The breakdown of a year-long informal ceasefire between the military and the Arakan Army (AA) last November has plunged 15 out of Rakhine’s 17 townships into conflict.

The military’s loss of territory to the AA in northern and central parts of the province has led to intensified fighting in the townships of Buthidaung and Maungdaw, setting the stage for a potential battle for the state capital, Sittwe.

The presence of large Rohingya populations in these areas further exacerbates the risks faced by civilians.

Forced conscription by military

Facing defeat, the military has outrageously started to forcibly conscript, bribe and coerce Rohingya into joining their ranks,” Mr. Türk said.

“It is unconscionable that they should be targeted in this way, given the appalling events of six years ago and the ongoing extreme discrimination against the Rohingya, including the denial of citizenship”.

Reports also suggest that both Rohingya and ethnic Rakhine villagers have been coerced into burning each other’s homes and villages, escalating tensions and violence.

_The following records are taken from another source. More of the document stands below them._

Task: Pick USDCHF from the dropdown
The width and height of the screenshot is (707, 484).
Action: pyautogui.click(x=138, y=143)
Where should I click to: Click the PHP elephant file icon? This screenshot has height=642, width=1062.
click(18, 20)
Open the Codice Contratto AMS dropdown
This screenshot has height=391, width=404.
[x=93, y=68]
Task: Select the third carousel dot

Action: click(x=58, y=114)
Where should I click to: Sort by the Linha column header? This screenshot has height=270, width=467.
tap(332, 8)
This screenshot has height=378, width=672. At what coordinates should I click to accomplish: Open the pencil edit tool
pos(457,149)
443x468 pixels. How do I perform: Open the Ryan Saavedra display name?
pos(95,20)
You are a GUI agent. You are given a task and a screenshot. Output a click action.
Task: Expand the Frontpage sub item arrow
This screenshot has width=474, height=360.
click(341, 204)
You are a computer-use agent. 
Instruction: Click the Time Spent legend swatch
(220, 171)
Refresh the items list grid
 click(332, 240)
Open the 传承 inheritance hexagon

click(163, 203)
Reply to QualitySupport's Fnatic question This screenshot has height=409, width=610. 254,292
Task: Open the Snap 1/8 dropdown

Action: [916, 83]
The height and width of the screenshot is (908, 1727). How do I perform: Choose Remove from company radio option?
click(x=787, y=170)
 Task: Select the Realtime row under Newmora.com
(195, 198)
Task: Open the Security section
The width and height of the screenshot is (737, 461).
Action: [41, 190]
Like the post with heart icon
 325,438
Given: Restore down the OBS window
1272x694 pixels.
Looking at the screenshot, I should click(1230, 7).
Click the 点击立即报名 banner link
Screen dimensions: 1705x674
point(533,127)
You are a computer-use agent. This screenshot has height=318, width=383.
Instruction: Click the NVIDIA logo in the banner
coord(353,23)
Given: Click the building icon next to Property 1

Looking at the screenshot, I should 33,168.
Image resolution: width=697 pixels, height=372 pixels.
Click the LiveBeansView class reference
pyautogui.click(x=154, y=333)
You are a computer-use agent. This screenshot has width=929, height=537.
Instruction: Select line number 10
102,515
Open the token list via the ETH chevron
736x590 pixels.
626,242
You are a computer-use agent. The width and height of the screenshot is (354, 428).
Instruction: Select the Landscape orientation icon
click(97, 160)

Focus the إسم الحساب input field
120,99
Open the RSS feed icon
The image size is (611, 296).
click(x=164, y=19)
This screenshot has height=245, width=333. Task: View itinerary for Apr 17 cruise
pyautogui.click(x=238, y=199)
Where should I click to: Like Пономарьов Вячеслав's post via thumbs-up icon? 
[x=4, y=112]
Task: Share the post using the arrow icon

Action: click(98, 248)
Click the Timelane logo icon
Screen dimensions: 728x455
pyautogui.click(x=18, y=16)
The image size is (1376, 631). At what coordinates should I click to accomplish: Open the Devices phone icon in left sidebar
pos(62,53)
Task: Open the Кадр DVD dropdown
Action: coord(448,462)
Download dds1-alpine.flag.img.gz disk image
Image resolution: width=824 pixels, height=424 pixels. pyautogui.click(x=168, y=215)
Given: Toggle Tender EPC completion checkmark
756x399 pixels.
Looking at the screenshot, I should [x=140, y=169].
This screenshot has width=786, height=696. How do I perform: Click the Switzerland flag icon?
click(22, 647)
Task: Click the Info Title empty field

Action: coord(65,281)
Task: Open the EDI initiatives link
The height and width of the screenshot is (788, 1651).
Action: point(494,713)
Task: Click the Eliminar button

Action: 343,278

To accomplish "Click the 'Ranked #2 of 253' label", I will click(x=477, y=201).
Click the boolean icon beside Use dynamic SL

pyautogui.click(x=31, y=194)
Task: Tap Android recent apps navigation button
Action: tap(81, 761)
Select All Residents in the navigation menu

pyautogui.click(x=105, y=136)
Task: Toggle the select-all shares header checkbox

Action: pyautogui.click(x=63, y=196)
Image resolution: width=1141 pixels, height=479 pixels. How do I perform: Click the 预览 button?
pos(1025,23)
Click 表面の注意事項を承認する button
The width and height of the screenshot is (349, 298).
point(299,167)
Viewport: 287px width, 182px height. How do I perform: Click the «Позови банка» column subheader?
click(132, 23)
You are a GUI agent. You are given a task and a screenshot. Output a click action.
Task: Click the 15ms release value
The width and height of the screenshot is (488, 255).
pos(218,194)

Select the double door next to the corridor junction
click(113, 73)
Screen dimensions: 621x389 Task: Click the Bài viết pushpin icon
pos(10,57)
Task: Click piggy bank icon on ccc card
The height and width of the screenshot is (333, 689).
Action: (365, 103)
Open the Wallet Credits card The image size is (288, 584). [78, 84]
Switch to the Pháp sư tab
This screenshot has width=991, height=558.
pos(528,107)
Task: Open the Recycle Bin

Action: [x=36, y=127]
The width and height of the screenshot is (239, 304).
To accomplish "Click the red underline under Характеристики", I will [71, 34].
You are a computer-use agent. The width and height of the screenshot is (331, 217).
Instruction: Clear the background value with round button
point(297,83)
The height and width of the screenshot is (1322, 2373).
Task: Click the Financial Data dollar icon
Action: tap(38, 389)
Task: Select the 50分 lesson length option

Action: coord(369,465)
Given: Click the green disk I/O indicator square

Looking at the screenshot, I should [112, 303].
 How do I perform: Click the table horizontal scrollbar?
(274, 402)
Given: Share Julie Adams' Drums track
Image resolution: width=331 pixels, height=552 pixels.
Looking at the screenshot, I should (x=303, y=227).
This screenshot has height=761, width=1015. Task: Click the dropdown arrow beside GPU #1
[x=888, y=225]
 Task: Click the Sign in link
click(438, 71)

OHCHR is trying to verify the reports, a task complicated by a communications blackout throughout the state.

Alarm bells ringing

The High Commissioner also cited widespread disinformation and propaganda, pointing to claims that so called “Islamic terrorists” have taken Hindus and Buddhists hostages.

This was the same kind of hateful narrative that fuelled communal violence in 2012 and the horrendous attacks against the Rohingya in 2017,” he said.

“Countries with influence on the Myanmar military and armed groups involved must act now to protect all civilians in Rakhine state and prevent another episode of horrendous persecution of the Rohingya,” he urged.